(Collected data)
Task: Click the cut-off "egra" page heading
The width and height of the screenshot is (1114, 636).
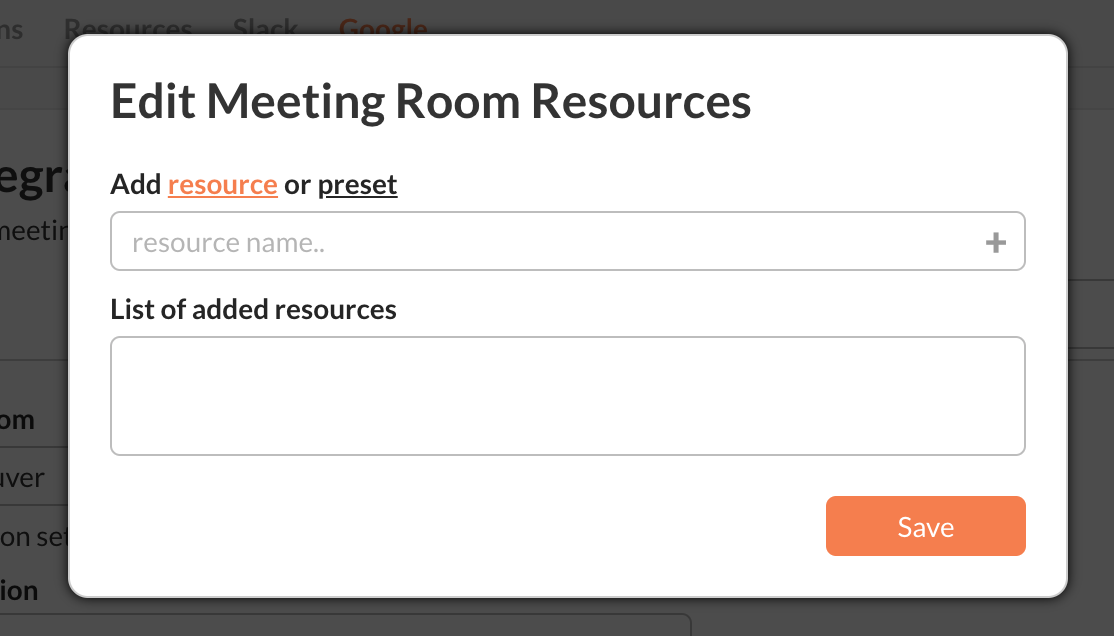Action: coord(32,181)
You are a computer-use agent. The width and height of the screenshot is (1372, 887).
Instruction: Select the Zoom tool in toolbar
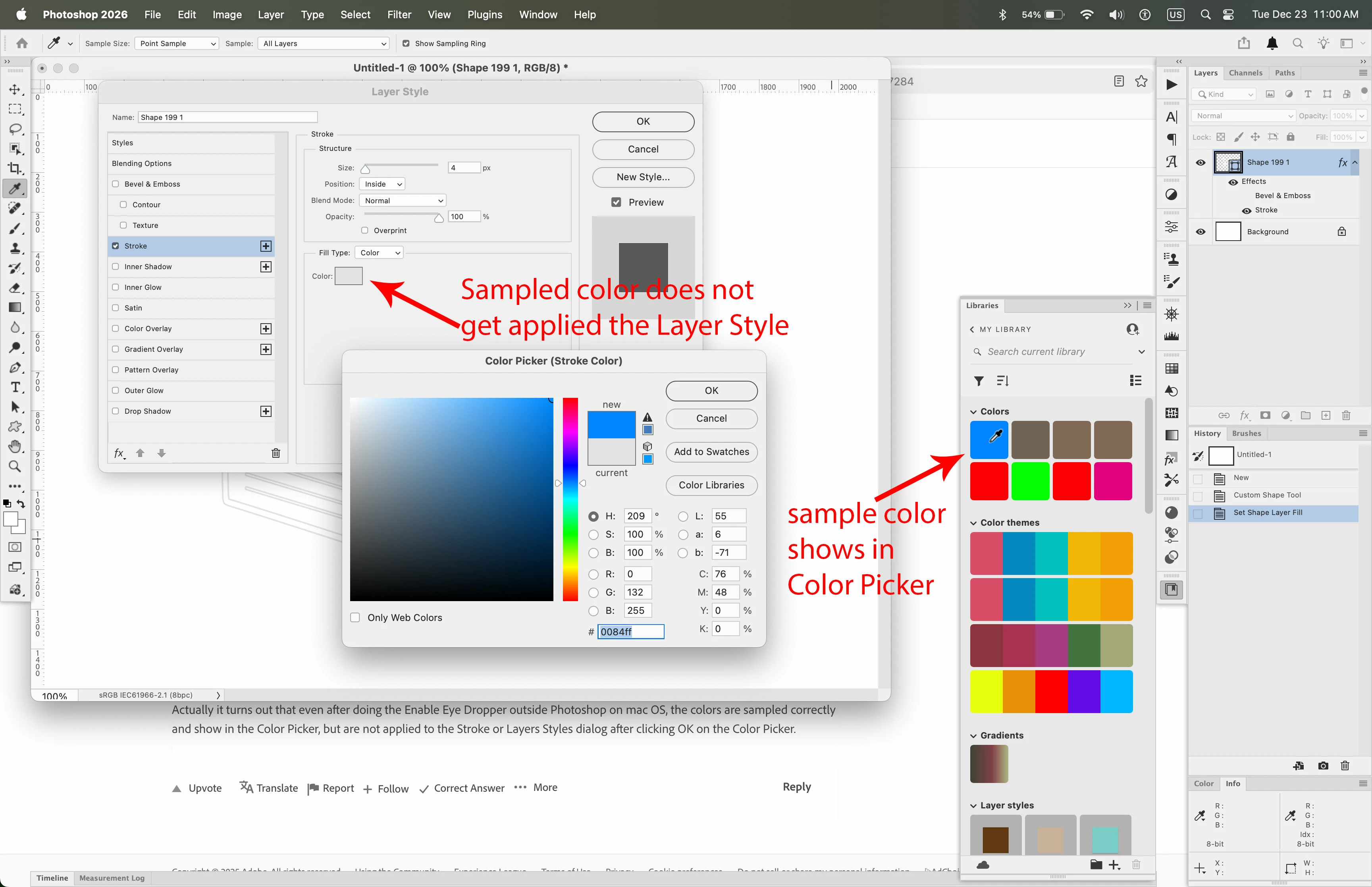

[Brief]:
Give back exactly the lines from the line with "You are a computer-use" through the end of the records, both included; keep all pictures out.

[Response for this exercise]:
You are a computer-use agent. The width and height of the screenshot is (1372, 887).
Instruction: Select the Zoom tool in toolbar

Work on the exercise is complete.